President Joe Biden gives ice money to Jack Brown, 7, and Carter Brown, 5, as he meets them and their veteran mother Megan Brown, with her daughter Madeline Brown, 3

Meanwhile, Biden announced Tuesday that more than 1 million veterans have been treated under a new law targeting those who suffered from toxic burn exposure during their service.

The visit is part of Biden’s push to sell his legislative achievements to the American people as he seeks another term in the White House.

Biden’s late son Beau was exposed to toxic burns during his military service in Iraq.

Biden has long said he believes there may be a connection to the burns Beau was stationed near and his illness. Beau Biden died of brain cancer in 2015.

Eighty-six percent of post-9/11 veterans who served in Iraq or Afghanistan say they have been exposed to burns, according to a 2020 survey by the nonprofit Iraq and Afghanistan Veterans of America.

In 2022, Biden signed the Pact Act into law, expanding federal health care services for millions of veterans who served on military bases where toxic smoke poured from massive “burn pits.”

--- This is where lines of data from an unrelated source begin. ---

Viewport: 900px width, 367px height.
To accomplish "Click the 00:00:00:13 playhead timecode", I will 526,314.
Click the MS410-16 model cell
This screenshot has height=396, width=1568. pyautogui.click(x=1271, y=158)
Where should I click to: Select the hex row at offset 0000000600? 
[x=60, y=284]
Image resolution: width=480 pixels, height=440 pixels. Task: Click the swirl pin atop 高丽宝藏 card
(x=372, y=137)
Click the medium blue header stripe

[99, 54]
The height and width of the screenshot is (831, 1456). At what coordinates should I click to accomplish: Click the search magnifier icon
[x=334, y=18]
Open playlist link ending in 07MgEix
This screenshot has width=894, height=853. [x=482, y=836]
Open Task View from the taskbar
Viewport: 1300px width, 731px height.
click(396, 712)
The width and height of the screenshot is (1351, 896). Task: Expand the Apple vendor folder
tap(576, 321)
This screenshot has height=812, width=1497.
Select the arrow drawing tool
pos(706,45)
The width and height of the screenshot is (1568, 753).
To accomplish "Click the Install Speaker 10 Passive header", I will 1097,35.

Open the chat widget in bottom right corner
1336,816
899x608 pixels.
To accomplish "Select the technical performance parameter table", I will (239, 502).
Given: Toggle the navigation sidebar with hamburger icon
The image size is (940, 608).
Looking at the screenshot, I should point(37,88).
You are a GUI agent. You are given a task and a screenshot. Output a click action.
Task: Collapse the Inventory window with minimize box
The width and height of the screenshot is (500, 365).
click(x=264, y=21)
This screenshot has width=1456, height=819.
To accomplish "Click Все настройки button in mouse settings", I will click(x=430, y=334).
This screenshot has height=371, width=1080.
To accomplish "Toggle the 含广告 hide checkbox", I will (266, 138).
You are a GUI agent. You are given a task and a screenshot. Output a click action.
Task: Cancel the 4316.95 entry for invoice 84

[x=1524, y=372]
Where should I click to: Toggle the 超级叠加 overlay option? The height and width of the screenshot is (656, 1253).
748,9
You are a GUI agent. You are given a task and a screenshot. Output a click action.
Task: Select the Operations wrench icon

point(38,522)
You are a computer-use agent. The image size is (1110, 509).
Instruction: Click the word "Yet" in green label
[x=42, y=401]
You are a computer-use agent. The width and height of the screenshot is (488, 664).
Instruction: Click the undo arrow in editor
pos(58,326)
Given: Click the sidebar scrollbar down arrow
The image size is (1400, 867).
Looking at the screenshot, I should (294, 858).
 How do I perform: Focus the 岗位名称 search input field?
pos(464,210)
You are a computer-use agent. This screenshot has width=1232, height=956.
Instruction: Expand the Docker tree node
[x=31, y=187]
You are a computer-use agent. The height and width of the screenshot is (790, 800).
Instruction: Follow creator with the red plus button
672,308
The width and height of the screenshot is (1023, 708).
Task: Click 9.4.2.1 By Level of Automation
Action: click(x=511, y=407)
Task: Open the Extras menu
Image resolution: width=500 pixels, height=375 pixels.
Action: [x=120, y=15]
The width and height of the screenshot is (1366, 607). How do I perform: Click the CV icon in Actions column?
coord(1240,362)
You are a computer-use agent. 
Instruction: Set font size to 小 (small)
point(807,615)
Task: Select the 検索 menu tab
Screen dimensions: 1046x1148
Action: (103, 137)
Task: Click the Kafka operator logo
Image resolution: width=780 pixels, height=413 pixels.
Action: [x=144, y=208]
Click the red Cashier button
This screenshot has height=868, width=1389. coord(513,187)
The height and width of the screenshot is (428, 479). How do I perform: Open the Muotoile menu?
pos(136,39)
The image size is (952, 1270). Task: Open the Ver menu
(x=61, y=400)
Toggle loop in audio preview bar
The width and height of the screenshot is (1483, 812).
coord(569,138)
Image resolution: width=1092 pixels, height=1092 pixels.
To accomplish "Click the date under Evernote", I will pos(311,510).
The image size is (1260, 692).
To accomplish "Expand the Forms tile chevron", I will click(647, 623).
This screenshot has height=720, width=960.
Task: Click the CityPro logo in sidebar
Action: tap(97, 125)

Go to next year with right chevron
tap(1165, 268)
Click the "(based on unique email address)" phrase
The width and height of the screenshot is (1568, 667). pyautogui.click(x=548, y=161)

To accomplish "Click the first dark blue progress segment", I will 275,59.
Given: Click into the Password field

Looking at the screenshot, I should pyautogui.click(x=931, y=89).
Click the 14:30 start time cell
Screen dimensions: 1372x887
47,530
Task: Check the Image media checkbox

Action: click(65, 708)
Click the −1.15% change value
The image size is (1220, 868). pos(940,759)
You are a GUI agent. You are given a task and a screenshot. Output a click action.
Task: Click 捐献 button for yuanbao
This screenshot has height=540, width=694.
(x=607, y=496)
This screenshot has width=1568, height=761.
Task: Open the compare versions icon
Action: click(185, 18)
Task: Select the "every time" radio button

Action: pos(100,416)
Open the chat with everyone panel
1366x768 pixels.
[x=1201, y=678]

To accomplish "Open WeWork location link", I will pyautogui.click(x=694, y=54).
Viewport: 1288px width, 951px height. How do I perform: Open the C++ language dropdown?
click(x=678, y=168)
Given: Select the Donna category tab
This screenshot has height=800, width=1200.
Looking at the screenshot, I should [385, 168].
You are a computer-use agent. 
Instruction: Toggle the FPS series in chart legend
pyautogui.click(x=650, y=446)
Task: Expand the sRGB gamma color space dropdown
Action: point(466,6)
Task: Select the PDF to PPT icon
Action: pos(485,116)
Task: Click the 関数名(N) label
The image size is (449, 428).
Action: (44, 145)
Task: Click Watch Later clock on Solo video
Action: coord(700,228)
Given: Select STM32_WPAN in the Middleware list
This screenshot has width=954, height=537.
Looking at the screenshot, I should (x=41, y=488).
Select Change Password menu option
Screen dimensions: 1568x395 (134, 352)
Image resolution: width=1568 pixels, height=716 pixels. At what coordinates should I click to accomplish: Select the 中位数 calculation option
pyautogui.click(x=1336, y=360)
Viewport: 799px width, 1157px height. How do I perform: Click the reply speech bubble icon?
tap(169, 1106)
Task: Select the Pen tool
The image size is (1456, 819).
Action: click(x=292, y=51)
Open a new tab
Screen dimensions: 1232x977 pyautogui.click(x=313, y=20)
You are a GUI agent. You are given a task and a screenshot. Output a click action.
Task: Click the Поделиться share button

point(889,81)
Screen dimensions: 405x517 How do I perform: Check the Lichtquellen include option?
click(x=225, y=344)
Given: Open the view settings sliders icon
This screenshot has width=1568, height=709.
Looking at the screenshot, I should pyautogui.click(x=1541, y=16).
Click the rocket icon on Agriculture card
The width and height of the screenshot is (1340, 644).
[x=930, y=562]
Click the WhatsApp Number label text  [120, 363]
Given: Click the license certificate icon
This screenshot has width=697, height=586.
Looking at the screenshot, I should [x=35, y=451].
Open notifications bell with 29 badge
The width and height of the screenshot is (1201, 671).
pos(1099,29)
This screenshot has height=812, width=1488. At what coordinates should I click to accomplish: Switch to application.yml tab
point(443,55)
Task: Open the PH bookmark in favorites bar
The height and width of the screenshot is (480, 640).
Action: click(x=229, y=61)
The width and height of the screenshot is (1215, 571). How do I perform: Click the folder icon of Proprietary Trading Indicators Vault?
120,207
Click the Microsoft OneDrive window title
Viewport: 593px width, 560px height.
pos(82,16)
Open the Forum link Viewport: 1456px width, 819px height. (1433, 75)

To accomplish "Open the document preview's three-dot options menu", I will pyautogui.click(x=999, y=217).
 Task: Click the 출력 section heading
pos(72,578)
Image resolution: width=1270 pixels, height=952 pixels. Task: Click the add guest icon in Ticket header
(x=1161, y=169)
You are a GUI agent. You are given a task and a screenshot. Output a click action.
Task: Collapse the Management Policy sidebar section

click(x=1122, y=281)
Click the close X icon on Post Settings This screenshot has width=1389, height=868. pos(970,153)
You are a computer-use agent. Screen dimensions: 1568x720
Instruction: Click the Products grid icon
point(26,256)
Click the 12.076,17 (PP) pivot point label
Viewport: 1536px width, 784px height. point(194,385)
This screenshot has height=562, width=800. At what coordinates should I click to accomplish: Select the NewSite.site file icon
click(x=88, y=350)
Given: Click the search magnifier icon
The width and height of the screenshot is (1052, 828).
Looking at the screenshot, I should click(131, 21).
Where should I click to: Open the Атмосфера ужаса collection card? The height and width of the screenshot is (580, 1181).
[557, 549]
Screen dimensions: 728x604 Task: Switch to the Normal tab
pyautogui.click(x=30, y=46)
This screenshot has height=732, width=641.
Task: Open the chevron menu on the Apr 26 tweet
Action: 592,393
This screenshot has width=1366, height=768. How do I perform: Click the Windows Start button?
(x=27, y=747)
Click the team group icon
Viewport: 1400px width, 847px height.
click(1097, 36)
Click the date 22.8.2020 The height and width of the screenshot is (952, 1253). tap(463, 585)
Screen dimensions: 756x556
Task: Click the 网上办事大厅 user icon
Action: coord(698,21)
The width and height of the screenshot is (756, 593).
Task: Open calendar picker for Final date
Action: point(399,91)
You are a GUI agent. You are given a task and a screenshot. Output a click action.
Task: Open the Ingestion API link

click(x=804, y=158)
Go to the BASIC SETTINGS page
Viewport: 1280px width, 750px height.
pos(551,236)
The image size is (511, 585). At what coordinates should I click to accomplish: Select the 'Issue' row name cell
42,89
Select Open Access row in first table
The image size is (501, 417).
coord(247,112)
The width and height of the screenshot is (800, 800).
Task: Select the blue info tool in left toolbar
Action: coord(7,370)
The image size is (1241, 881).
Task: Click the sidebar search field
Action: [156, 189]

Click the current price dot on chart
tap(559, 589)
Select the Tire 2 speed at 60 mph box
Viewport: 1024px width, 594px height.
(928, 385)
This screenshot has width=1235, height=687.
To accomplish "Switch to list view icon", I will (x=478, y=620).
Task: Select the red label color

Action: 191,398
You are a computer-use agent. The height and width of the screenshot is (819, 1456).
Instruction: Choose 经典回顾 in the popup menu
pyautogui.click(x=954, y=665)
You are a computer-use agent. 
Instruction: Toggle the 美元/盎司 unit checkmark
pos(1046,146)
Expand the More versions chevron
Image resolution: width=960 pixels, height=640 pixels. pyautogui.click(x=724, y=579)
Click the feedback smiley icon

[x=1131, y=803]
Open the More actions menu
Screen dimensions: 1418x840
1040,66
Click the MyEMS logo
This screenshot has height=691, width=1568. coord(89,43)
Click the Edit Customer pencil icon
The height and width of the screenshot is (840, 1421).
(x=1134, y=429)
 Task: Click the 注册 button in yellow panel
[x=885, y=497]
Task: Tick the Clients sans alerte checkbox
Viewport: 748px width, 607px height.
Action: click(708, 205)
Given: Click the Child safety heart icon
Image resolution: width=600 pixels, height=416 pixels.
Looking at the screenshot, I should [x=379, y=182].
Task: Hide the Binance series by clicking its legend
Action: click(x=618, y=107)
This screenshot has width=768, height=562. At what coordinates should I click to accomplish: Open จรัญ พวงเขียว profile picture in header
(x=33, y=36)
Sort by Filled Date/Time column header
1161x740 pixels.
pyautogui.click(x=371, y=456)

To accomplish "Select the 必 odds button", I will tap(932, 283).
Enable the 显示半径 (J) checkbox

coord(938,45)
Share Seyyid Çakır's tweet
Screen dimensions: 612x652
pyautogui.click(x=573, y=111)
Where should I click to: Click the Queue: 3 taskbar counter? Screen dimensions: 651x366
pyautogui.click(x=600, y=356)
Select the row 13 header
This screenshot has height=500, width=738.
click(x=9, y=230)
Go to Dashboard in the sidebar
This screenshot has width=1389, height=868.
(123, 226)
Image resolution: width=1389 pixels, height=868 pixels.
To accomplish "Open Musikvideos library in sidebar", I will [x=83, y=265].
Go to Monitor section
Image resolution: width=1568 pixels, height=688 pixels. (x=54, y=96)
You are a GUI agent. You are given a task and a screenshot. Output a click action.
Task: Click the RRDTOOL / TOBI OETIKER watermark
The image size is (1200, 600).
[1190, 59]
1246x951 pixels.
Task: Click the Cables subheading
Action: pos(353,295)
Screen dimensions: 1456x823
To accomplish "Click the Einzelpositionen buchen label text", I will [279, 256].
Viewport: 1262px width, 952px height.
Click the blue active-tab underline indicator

More than 5.4 million veterans have received free screenings for toxic exposures from VA under the PACT Act, the White House said, calling it “a critical step to detect and treat potentially life-threatening health conditions as early as possible .’

That amounts to approximately 888,000 veterans and survivors in all 50 states who have been able to receive disability benefits under the law.

Joe Biden has said he believes there could be a link to the burn pits where Beau Biden was stationed near Iraq and his brain cancer, Beau died in 2015 – over then-Vice President Joe Biden with Beau Biden in Iraq in July 2009

First Lady Jill Biden, center, her daughter Ashley Biden, left, and her sister Bonny Jacobs visit the Pyramids of Giza, near Cairo

Joe and Jill Biden married in June 1977

That amounts to about $5.7 billion in benefits for veterans and their survivors, according to the government.

The law ended a years-long battle to ensure treatment for chronic diseases that veterans have blamed on burn pits, which were used to dump chemicals, tires, plastics, medical equipment and human waste on military bases. Estimates of the number of troops affected are as high as 3.5 million.

But before the PACT Act became law, the Department of Veterans Affairs denied 70% of disability claims involving burn exposure. Now the law requires the VA to presume that certain respiratory diseases and cancer are linked to burns or other toxic exposures without the veterans having to prove the link.

Comedian Jon Stewart was among those who advocated for the legislation.

“I’m not sure I’ve ever seen this situation where people who have already given so much had to fight so hard to get so little,” he said when the bill was finally passed. “I hope we’ve learned a lesson.”

A waste incinerator pit at Forward Operating Base Caferetta Nawzad, Helmand Province south of Kabul, Afghanistan in 2011

Solides Burns Waste in Afghanistan in 2012 – Eighty-six percent of post-9/11 veterans who served in Iraq or Afghanistan say they were exposed to burn pits

The U.S. military in both Afghanistan and Iraq disposed of trash and waste into open-air incinerators that many believe poisoned veterans with toxins in the smoke.

Beau Biden served in Iraq as a member of the Delaware National Guard.

President Biden has blamed the pit fires for the impact on troops.

“I spent a fair amount of time there as a United States Senator and as Vice President. The burn pits and incineration waste of war, medical and hazardous materials, jet fuel and much more, were simply dug in large pits not far from the hoches, not far from where our veterans slept. When our troops came home, the strongest among them, the greatest fighting force in the history of the world, too many of them were not the same, headaches, dizziness, numbness, vertigo, cancer,” Biden said during his visit to Texas.

Experts are less definitive about the link between incinerator emissions and long-term medical conditions.